Hi Abhishek,

Good to hear from you, you make some very good points. I apologise if someone has already raised these points, I've just come back after being away for a couple of weeks and I'm going through my many unanswered emails.

So at the moment, one of the things I am thinking a lot about is ontological annotation of CellML models. I've just been to visit Neil Wipat's lab at the University of Newcastle, and I talked quite a lot with him and members of his group about ontologies and how they might be of use to the CellML community. So one of the things that the new CellML repository will handle much better than the current one is the manner in which a user can view models and their interrelationships, whether these are based directly on CellML relationships such as import based modularity or whether they are based on relationships inferred from ontological tags.

I'll definitely have a look at MeSH - what we're planning to do (I believe) is let the CellML-Bio Ontology import as much as possible from other ontologies, and let Sarala's ontological framework stand as our contribution. Where we conclude that there is no ontology that covers what we are trying to do in a satisfactory manner, we'll create our own. I can see this happening in the area of synthetic biology, which is only just starting to be represented by formats like CellML and SBML. So a tree-like browsing structure as constructed from MeSH tags or similar could be one of a number of different ways of viewing the models. You could also do searching by terms, or construct trees according to terms. For example, you could have 'species' as the top level and 'organ' as a lower level, and 'cell type' as the bottom. So then you'd get a tree sorted first by species, then by organ type, say heart, pancreas, liver, etc. and then by cell type, so within the heart: myocardium, epicardium, etc. etc.

The possibilities for how we display fully tagged models are huge, so we do need to form some kind of system of constraints - or at least provide a set of default viewing architectures based on what workflows we anticipate for users.

When we decompose models into modular elements, this kind of tagging is going to be absolutely crucial for model reusability and for the process of figuring out what module you want and where to get it.

As far as the technology for web services and programmatic access to the repository database, that isn't something we've thought about much until now, but on our travels Mike and I have realised that this is really quite important. In fact, it was often one of the first questions I was asked when I was discussing the CellML repository. A lot of people are seeing the repository not simply as a database containing individual models, but as an dataset in and of itself. We need to work on this - I'm told Mike mentioned it at the Auckland CellML meeting last week.

Hope you found this of some interest,
James

Abhishek Tiwari wrote:
As growing no of models in CellML repository I feel that CellML Repository can be made more user friendly by implementing one or more suggestions mentioned below- 1. A Tree like browsing mechanism in which end child node of tree will have model.
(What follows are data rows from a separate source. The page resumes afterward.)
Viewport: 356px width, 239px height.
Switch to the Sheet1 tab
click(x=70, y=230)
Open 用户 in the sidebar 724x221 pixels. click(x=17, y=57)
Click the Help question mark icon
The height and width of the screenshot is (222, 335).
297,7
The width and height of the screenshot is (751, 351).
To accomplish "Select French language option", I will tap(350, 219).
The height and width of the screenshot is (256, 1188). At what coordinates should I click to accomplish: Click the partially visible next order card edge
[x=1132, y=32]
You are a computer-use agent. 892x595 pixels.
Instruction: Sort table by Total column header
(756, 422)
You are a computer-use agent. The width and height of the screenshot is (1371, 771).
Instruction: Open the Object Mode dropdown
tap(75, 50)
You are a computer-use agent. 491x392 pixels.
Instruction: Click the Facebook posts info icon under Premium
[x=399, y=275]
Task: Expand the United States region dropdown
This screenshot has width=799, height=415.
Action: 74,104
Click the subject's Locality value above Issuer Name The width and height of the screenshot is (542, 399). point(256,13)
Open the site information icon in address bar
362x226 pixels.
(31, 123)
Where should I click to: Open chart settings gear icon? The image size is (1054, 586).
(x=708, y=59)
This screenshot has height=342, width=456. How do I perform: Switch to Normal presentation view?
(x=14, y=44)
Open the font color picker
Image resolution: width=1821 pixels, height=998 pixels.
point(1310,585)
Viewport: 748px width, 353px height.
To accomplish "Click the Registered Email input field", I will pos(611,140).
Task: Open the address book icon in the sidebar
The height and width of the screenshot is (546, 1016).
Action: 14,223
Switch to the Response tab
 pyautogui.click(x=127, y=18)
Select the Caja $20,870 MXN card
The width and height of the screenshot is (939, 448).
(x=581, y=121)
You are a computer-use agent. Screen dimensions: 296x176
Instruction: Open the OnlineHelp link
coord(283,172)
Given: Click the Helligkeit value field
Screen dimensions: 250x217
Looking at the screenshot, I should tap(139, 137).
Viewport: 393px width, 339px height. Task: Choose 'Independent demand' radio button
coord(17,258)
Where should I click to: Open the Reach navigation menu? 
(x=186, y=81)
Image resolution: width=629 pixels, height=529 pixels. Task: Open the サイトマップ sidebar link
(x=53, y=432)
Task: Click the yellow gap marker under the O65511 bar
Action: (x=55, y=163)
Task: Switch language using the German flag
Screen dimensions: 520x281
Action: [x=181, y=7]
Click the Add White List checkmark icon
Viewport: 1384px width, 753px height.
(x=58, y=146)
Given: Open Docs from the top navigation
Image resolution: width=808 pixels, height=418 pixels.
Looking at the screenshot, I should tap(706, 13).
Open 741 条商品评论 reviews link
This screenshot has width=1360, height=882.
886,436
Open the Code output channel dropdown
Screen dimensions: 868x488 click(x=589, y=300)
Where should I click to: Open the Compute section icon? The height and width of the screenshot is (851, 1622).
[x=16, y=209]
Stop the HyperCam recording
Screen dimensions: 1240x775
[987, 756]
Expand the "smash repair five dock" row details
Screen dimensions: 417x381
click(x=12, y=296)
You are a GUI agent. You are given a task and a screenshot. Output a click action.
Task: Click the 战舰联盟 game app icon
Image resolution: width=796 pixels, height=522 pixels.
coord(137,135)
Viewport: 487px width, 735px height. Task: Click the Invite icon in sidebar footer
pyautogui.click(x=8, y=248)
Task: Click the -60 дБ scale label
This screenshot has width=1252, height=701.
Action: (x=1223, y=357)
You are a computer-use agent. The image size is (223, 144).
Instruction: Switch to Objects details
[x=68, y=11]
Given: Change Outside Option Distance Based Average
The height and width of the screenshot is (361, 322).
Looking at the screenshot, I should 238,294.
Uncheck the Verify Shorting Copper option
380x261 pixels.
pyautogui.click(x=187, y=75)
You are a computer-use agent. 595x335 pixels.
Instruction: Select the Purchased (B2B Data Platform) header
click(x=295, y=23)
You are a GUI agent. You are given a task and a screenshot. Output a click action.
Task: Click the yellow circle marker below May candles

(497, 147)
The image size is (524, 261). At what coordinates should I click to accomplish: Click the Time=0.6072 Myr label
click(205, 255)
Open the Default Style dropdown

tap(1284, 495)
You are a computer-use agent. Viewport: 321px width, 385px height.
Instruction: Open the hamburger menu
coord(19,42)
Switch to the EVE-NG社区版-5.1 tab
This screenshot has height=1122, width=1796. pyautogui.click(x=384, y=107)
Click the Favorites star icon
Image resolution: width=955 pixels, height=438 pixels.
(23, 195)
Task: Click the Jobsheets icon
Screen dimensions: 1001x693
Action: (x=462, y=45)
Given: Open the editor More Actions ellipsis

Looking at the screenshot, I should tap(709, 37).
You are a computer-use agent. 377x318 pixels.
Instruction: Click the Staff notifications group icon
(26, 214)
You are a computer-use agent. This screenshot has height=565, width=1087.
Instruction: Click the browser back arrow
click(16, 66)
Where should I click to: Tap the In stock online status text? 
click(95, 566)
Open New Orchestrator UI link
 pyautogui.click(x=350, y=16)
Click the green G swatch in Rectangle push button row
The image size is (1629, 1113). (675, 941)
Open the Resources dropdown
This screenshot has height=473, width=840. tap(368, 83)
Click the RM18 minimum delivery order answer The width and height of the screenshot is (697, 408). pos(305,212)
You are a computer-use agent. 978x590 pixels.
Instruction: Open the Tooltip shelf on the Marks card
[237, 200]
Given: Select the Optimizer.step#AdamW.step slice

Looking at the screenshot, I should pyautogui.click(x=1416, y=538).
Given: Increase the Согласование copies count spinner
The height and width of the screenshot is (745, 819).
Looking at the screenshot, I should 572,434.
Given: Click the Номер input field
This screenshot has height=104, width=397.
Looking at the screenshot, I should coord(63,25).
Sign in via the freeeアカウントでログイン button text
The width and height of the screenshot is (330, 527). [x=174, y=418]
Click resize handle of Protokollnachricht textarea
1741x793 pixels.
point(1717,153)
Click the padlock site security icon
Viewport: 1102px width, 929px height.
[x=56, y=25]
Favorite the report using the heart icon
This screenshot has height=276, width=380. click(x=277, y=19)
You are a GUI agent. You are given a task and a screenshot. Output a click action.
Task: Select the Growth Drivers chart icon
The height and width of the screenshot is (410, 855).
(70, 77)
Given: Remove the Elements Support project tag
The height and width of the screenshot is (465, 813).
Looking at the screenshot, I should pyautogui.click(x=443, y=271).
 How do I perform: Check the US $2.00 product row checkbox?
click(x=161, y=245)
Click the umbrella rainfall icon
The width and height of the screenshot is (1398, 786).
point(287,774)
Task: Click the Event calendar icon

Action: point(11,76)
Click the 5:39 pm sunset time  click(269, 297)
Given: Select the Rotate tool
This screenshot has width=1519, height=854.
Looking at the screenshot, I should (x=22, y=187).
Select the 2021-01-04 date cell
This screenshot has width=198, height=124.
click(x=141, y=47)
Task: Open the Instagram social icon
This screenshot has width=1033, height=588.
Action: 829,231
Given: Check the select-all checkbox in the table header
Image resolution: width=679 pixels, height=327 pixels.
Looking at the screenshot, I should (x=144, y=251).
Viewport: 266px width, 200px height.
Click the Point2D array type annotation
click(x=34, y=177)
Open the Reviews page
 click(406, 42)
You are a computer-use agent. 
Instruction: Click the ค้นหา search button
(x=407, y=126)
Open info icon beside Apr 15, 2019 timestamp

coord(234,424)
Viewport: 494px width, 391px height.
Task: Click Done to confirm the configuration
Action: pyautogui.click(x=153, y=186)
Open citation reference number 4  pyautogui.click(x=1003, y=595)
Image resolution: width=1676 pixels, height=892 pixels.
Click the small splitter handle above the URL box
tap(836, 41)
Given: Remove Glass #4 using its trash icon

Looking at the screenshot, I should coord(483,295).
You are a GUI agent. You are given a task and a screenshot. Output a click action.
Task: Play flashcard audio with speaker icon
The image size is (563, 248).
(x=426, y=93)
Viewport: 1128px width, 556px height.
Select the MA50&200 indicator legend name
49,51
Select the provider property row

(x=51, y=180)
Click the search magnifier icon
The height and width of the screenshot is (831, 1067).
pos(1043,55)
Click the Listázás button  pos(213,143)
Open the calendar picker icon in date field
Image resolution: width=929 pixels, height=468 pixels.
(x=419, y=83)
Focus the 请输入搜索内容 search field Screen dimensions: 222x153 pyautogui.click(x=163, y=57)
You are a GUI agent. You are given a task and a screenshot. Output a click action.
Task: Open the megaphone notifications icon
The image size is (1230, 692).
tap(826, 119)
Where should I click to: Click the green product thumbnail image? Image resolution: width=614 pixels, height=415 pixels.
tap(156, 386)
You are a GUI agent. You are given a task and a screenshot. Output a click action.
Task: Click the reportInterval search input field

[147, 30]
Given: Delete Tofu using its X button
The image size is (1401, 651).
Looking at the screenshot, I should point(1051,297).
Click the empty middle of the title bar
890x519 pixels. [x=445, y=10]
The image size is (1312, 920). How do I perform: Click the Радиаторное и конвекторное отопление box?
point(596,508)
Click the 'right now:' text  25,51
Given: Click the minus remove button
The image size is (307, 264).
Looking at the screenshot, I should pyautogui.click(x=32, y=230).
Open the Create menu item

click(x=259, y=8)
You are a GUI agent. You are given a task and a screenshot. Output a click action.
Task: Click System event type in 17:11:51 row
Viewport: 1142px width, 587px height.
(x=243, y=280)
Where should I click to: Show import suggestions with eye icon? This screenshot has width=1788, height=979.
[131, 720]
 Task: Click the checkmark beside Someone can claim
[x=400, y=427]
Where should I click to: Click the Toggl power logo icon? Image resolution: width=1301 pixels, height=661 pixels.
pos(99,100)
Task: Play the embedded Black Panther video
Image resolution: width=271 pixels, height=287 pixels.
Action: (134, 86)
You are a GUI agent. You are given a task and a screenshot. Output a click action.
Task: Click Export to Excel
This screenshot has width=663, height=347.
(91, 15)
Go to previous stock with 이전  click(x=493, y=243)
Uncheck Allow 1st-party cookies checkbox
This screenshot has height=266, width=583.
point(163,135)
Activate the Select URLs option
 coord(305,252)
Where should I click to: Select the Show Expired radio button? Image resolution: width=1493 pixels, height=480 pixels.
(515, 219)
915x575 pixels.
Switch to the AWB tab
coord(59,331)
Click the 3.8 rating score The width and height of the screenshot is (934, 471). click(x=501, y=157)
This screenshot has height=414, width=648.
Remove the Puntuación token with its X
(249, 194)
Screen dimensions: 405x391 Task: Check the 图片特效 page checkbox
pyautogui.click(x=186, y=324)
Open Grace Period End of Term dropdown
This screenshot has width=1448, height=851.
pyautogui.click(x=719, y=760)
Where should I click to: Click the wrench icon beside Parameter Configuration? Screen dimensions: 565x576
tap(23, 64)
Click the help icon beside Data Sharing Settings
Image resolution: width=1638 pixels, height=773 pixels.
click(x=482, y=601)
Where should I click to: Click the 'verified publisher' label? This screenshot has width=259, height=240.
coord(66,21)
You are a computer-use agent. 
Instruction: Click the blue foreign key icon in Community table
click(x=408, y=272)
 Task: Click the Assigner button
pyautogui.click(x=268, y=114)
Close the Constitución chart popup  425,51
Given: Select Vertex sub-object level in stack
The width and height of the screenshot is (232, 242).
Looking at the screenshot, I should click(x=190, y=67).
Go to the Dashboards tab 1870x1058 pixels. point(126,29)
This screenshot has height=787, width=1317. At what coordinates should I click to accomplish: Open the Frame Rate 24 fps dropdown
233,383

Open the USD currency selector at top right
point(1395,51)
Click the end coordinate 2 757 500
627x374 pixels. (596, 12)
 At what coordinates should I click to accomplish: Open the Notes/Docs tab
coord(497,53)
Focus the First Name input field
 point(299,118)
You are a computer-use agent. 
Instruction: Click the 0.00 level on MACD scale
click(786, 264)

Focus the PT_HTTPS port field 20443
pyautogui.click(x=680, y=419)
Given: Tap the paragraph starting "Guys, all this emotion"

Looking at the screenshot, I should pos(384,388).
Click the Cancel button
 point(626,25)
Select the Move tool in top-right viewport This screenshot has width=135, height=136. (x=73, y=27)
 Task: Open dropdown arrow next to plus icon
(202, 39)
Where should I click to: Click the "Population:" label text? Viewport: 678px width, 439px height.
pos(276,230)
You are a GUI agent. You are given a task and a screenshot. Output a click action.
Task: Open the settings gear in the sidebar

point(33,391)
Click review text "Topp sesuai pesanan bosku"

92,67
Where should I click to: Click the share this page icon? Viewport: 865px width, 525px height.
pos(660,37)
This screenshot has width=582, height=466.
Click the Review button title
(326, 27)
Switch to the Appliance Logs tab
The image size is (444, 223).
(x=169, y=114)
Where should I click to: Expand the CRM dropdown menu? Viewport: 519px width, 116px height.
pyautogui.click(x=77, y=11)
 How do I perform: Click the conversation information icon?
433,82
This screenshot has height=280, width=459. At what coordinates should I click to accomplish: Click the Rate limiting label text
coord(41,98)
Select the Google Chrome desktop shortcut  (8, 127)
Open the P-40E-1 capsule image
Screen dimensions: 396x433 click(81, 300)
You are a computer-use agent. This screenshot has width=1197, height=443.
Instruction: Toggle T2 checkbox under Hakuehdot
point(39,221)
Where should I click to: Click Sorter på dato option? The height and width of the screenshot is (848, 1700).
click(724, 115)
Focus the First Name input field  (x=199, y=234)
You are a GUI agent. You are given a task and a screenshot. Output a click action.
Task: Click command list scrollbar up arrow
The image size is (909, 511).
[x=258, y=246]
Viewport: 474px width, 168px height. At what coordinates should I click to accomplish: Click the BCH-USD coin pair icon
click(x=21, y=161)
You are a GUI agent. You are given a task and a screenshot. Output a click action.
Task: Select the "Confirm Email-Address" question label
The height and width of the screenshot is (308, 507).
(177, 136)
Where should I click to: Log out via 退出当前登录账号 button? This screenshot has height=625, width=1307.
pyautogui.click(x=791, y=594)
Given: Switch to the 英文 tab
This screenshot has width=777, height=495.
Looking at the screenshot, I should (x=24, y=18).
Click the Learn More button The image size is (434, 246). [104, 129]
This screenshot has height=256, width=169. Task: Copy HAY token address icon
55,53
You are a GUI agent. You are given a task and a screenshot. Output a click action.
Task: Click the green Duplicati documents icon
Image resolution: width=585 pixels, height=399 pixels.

For that we need to have classification system for the models based on Physiological system or better say using MeSH (Medical Subject Headings,something like http://www.nlm.nih.gov/cgi/mesh/2008/MB_cgi). Models can be in multiple classes and basically model metadata can have details for the classification purpose like keywords. Domain ontologies can be used to give better description for tree like representation. 2. For a given model at the end of overview similar models (basic or improved models or more complex models) can be reported (Similar to model variants). 3. Web services to search and download CellMl models for non ABI tools ( using CellMl API or Web API for CellMl).

I don't know if efforts to handle above is under development or already exists so I thought to write you all.